Sunday, 4 November 2012

Infusions: Banana Jack Daniels


Step into a number of cocktail bars around the world these days and you'll be greeted with a list of spirits you probably never knew existed. Bacon Maker's Mark? Popcorn Goslings? Earl Gray Hendricks? Raspberry Tanqueray? Banana Jack Daniels? Welcome to the fun and experimental world of infusions.

Infusions are, in a nutshell, the mixing of a flavour with a spirit. They can be done in a number of ways depending on the ingredient - either by simply soaking the ingredient in the spirit for a number of hours/days, or by fat washing, whereby the fat from the ingredient (say lamb, duck or bacon) is infused with the spirit. Once the infusing is done, usually all that's left to do is strain, bottle and enjoy!

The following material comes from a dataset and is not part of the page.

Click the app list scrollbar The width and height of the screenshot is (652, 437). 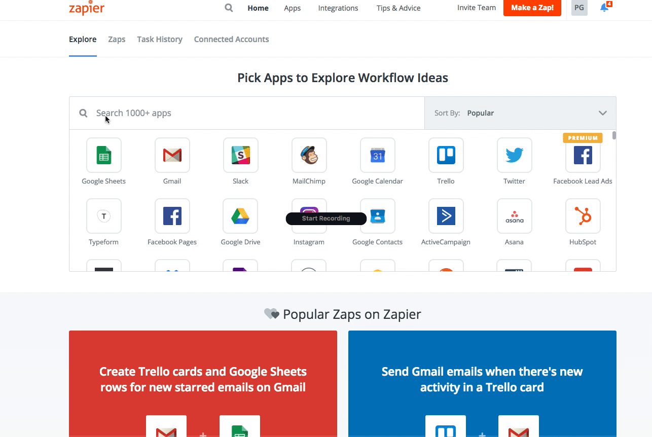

About a year ago I was at Gardel's Bar in Sydney (part of the excellent Porteño restaurant) and noticed they had a "Banana Old Fashioned" on the menu, made with Banana-infused Jack Daniels. Intrigued by the idea and blown away by the taste (and having a mostly-full bottle of JD at home), I was keen to give it a go. The bartender told me all I needed to do was soak some bananas in JD for a few days, strain it out, and I was good to go.

I should have asked which type of bananas...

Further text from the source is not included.